The weird thing is, I actually preferred Brainiac when Hammond presented it. I've been a fan of Vic Reeves since his early appearances on Saturday Night Live, but somehow Brainiac didn't quite work for me - maybe because it wasn't his from the outset and his influence didn't go as far as it should. Enjoyable certainly, the Benny Hill elements notwithstanding, though since we moved to Lancashire back in '07 I've lost touch with Sky rather. We get Sky 3 but we rarely look at it - and for Life on Mars USA we rely on Rapunzel's folks with their super duper home cinema Sky Plus HD.

What would be the ideal vehicle for Vic Reeves' singular genius these days? We got glimpses of it in the recent Shooting Stars, but are the glory days of Big Night Out, The Smell of..., and (my favourite of all) Bang, Bang well and truly behind us? Though Monkey Trousers dumbed it down & diluted it, it had its moments too; and I really don't think the world was quite ready for Catterick which is up there with Oh Whistle as some of the best British TV ever.
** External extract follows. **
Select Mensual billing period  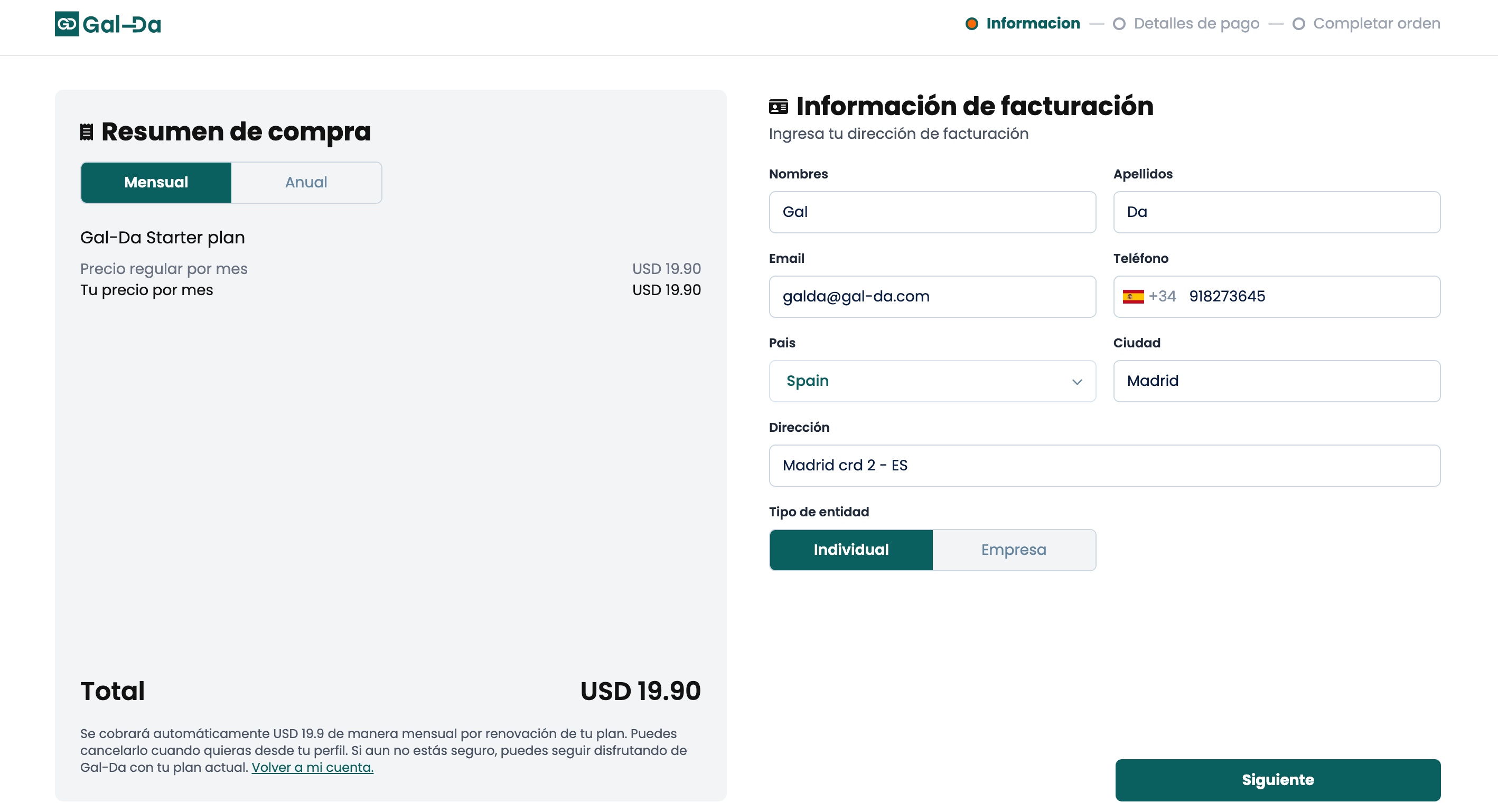pos(156,183)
We saw Vic Reeves performing as part of the Durham Literature Festival a few years back, supposedly reading from his autobiography Me : Moir but halfway through he gave up on the idea and treated us to some new fiction* he was working on at the time, much of which featured his character Inspector Fowler, aka the American Eagle, from Catterick (who'd appeared in Bang, Bang as club entertainer Kinky John Fowler). To do the voice he needed some paper hankies to stuff in his mouth, and we were delighted when he accepted our offer, though we didn't retrieve them when he spat them out afterwards - fandom only goes so far after all! Though we did wait in line to get our books signed by his remarkably taciturn private alter-ego, including my cherish copy of Sun Boiled Onions at which he looked surprised. You like this? said he; My only complaint is that there's not enough of it, said I, at which he smiled. Reeves as an artist I regard as a master, and the appearance of The Vast Book is an utter joy for me. His approach is that of the shamanic curator of The Nature Table; his genius is in his juxtaposition of the common place in the creation the surrealistic sublime that inspires both awe and hilarity, though I myself wouldn't draw any sort of line between the two.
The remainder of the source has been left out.